SecurityBrief Asia - Technology news for CISOs & cybersecurity decision-makers
Story image
Endace targets DDOS-backed security breaches
Thu, 2nd Jun 2016
FYI, this story is more than a year old

​​Network monitoring firm Endace is targeting DDOS security breaches, launching its EndaceProbe 8100 Series Network Protectors.

DDOS attacks are often used to camouflage simultaneous attack activity, such as malware installation or data exfiltration. According to the company, these attacks can overwhelm monitoring systems, flooding them with so much traffic that they fail completely under the load, or generate so many alerts it becomes impossible to see what other concurrent activity may be taking place.

The new 8100 Series can capture and store network traffic at a sustained rate of 40 gigabits per second and is designed to provide ultra-high-speed monitoring and recording for the forensic investigation of network security breaches and performance issues.

The high-performance 8100 Series EndaceProbes not only support sustained 40Gbps recording, but also allow multiple users to data mine and analyse that traffic at the same time, Endace says.

This ensures security teams can continue to access and investigate recorded traffic- even during events such as DDOS attacks when their other monitoring systems may be overwhelmed.

“It's essential to ensure your network monitoring and recording infrastructure can record without loss, even under the heavy of loads you would experience during a DDOS attack,” explains Stuart Wilson, CEO of Endace.

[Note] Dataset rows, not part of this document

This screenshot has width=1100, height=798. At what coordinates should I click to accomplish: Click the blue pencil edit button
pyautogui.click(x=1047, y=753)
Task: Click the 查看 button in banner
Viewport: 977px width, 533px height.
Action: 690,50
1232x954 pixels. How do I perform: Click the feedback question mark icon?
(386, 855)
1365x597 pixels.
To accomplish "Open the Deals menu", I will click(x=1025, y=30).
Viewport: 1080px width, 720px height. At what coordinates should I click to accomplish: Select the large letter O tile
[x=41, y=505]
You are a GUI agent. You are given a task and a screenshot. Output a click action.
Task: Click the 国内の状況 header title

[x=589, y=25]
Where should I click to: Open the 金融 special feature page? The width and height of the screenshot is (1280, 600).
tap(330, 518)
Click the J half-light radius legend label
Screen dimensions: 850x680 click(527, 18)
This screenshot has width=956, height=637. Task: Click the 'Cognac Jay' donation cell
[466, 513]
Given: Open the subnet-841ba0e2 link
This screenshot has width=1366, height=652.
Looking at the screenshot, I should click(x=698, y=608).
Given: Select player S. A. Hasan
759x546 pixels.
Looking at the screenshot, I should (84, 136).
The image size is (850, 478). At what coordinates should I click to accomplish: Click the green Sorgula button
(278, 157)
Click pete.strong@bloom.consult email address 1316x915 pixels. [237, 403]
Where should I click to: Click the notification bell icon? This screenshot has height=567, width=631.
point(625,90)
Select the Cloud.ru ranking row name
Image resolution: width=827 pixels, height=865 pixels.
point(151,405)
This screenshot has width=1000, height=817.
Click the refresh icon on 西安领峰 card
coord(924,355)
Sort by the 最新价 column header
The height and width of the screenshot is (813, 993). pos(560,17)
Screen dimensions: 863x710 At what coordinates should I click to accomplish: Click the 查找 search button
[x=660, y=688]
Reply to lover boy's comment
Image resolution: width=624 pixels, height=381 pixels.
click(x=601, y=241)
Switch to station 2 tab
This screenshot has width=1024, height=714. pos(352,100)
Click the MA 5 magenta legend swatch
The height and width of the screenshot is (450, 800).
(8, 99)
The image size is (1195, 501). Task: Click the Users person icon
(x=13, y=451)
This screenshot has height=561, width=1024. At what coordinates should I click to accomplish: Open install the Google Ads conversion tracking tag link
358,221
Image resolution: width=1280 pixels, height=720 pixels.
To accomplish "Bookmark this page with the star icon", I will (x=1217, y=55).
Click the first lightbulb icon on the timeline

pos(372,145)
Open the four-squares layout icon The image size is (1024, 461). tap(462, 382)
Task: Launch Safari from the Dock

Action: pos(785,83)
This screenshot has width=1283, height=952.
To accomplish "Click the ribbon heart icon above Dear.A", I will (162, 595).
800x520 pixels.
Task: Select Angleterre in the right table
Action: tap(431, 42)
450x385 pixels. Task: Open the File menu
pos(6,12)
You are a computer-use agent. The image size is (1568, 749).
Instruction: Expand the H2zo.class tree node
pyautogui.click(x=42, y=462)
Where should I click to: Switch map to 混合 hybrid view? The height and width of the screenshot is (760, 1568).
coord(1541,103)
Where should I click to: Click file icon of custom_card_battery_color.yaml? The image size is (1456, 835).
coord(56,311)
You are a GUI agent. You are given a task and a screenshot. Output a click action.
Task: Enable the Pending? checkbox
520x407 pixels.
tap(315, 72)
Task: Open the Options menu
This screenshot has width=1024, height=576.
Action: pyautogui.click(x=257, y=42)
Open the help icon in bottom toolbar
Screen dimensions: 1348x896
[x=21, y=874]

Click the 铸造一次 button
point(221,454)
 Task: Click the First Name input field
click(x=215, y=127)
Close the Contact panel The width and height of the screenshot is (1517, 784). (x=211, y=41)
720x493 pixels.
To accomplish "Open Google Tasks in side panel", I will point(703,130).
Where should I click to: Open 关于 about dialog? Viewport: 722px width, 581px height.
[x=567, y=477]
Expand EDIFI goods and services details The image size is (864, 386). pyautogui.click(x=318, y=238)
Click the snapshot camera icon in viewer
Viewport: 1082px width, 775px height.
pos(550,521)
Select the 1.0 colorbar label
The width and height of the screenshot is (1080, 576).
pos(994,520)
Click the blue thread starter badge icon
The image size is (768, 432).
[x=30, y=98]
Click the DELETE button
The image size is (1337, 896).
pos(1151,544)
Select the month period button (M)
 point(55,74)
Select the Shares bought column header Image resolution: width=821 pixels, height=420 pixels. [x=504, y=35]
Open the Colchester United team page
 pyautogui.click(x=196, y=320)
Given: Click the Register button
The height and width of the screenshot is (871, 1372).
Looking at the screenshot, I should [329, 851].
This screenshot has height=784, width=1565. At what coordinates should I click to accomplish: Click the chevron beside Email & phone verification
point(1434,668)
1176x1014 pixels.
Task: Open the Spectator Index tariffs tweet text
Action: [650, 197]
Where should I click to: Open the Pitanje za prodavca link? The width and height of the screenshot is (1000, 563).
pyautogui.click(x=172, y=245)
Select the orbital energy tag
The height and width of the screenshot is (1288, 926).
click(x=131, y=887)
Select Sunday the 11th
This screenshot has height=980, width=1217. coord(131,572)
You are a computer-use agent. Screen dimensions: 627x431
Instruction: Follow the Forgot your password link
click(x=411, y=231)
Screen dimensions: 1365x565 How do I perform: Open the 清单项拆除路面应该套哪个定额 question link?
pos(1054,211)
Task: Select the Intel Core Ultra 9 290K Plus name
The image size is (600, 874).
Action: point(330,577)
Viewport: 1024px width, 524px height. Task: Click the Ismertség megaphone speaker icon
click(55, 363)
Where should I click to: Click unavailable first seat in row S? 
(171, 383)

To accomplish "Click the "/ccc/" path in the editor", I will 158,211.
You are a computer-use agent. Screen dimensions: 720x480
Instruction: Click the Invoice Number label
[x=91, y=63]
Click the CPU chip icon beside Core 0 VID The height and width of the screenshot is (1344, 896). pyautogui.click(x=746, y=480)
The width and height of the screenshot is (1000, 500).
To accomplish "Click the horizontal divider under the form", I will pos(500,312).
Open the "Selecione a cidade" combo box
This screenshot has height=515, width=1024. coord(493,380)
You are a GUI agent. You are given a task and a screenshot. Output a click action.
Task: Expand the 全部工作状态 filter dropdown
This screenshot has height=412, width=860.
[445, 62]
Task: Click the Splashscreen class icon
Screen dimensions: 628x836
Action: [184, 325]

“Being able to reconstruct even the smallest aspect of an attack vector, exactly when you most need it – under heavy DDOS attack - is critical for effective breach analysis and legal audit trail creation,” he says.

Wilson says the new 8100 Series is the first product on the market advanced enough to record traffic from high-speed 40/100GbE networks without loss.

“It can capture traffic at high speed without losing packets, and can write captured data to disk at speeds sufficient to cope with high traffic loads,” he says.

Wilson says multiple EndaceProbes can be connected to form a centrally managed, network-wide monitoring and recording fabric with distributed storage.

“EndaceVision, a browser-based application bundled with every EndaceProbe, provides centralised data mining and visualisation for investigating security and network performance events across an entire network,” he says.